WORK REQUIRED:
Filter these records by the string "will", copying each line that holds it.

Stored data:
Content starts

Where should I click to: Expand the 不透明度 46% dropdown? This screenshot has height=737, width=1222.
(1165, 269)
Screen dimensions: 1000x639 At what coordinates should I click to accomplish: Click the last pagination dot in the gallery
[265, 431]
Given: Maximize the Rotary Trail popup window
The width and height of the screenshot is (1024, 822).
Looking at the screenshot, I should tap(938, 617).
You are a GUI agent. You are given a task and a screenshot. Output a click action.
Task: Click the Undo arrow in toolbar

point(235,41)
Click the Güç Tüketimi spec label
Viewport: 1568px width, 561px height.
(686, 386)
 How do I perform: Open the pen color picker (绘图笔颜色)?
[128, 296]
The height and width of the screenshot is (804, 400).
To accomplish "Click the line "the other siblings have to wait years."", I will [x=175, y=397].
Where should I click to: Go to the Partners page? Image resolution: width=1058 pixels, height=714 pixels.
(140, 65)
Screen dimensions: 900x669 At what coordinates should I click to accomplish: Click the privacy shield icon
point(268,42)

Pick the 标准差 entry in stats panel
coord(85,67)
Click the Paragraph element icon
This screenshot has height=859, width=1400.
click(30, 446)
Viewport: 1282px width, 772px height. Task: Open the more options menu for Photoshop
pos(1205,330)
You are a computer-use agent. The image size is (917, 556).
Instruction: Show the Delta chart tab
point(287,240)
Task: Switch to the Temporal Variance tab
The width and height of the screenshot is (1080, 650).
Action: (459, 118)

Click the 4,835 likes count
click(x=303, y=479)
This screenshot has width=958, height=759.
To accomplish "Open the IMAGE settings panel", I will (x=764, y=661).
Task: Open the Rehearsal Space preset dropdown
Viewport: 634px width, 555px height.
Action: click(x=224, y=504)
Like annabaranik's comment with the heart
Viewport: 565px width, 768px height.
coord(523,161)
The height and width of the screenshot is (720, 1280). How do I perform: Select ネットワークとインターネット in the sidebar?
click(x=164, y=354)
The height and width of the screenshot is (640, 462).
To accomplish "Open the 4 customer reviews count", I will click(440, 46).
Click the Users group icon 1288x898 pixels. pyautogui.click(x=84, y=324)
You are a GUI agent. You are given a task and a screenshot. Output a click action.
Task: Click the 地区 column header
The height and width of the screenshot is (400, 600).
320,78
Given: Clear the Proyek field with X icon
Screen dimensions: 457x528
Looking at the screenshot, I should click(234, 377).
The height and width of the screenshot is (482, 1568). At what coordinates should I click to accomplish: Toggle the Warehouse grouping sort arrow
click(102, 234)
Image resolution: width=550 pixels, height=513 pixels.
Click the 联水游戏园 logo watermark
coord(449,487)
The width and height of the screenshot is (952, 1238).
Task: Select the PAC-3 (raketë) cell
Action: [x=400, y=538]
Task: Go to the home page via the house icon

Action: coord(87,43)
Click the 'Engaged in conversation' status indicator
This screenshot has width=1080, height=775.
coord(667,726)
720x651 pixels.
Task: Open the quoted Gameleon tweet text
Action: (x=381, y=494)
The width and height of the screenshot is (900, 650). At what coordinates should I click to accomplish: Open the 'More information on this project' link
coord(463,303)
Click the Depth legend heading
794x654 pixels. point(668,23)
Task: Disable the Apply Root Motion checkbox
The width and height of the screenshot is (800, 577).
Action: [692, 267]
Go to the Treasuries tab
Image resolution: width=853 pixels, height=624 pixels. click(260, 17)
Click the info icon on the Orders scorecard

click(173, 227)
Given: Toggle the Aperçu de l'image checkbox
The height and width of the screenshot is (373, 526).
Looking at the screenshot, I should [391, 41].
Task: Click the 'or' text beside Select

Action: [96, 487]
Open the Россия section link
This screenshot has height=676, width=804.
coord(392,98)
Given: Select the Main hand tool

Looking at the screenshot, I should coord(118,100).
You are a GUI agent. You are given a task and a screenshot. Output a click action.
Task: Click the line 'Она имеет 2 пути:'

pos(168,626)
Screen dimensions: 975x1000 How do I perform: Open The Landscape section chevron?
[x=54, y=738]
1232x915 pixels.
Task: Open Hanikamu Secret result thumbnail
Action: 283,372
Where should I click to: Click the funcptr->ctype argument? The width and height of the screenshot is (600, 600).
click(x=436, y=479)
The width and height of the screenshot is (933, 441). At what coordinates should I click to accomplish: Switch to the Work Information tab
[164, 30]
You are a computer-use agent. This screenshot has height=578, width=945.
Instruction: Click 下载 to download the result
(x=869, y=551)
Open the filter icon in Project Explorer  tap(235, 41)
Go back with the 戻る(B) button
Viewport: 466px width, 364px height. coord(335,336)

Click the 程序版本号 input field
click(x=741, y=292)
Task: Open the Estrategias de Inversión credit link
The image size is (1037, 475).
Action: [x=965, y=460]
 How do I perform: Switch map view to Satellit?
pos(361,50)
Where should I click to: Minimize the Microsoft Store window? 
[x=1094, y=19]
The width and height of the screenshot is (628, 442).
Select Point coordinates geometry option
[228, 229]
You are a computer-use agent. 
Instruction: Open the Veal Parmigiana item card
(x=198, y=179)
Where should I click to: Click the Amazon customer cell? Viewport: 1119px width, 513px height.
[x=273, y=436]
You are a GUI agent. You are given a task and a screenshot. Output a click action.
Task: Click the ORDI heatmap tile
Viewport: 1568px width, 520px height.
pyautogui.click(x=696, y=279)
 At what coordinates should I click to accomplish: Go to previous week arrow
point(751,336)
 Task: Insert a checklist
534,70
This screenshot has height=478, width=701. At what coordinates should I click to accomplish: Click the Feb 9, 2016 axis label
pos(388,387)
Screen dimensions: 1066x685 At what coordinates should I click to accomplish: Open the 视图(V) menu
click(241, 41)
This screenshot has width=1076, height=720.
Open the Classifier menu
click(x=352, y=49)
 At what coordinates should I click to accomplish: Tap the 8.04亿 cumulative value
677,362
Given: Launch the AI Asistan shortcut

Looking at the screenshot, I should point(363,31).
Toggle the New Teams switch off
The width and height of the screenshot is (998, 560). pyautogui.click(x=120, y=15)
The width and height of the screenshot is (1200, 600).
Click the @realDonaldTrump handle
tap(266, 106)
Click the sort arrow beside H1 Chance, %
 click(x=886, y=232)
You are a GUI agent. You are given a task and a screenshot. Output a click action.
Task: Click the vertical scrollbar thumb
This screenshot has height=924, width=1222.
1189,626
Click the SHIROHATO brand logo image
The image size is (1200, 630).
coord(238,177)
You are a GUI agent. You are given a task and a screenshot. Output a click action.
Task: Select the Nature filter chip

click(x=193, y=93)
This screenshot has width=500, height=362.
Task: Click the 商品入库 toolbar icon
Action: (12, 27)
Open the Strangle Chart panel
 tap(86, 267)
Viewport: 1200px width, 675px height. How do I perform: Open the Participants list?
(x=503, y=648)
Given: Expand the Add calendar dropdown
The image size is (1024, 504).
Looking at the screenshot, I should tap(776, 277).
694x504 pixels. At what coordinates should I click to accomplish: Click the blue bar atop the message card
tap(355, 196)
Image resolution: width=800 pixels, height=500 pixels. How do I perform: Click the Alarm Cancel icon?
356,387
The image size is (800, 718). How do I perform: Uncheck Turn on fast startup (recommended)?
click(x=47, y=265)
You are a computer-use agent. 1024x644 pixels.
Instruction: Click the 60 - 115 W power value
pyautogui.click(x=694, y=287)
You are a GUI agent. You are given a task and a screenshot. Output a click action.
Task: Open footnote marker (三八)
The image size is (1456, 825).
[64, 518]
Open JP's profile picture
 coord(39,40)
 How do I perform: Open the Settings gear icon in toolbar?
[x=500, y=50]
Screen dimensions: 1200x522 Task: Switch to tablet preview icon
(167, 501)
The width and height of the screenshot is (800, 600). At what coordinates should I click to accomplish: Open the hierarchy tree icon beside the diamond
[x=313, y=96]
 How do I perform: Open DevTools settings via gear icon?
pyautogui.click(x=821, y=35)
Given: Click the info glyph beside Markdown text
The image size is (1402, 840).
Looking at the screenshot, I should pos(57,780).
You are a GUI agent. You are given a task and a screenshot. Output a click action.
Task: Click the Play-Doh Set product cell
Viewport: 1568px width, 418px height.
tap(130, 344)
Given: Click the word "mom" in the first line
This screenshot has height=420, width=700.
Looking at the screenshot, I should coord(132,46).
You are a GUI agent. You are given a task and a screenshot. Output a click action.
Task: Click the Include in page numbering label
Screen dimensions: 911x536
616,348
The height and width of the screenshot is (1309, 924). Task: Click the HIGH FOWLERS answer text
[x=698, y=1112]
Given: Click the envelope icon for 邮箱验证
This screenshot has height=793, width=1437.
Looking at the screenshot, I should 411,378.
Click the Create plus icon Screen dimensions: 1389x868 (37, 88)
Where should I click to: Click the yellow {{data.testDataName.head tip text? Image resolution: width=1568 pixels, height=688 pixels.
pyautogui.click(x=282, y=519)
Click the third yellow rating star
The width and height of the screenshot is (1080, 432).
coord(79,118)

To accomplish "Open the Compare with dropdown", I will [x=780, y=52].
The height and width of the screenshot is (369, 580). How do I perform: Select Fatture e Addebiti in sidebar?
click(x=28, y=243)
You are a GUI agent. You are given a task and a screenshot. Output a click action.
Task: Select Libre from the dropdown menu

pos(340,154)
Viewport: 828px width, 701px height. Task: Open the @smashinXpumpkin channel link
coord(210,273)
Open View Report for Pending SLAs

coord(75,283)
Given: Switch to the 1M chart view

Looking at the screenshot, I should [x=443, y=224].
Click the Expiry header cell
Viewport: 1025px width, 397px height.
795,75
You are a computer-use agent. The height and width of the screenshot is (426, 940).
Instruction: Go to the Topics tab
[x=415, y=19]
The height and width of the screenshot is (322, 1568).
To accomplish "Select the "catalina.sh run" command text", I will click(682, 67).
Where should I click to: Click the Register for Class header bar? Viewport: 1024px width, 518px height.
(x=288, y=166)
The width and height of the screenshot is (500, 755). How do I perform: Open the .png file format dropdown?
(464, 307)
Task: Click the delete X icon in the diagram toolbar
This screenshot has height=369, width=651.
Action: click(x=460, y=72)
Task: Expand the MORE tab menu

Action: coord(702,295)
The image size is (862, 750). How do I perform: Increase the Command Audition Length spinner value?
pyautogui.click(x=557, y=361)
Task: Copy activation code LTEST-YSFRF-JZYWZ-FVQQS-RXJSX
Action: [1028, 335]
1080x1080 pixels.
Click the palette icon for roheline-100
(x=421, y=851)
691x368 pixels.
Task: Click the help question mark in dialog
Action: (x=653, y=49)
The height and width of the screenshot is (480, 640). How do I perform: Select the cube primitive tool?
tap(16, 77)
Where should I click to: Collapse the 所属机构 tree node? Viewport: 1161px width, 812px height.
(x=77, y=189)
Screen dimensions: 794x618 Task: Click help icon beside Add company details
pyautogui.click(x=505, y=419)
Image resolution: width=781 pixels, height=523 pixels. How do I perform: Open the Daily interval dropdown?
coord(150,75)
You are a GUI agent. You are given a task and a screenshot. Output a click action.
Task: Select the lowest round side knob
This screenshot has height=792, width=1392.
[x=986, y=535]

Content ends

REPLY TO THE TASK:
To accomplish "Click the line "the other siblings have to wait years."", I will [x=175, y=397].
To accomplish "Open the IMAGE settings panel", I will (x=764, y=661).
To accomplish "Open the 4 customer reviews count", I will click(440, 46).
To accomplish "Open the Compare with dropdown", I will [x=780, y=52].
To accomplish "Select the "catalina.sh run" command text", I will click(682, 67).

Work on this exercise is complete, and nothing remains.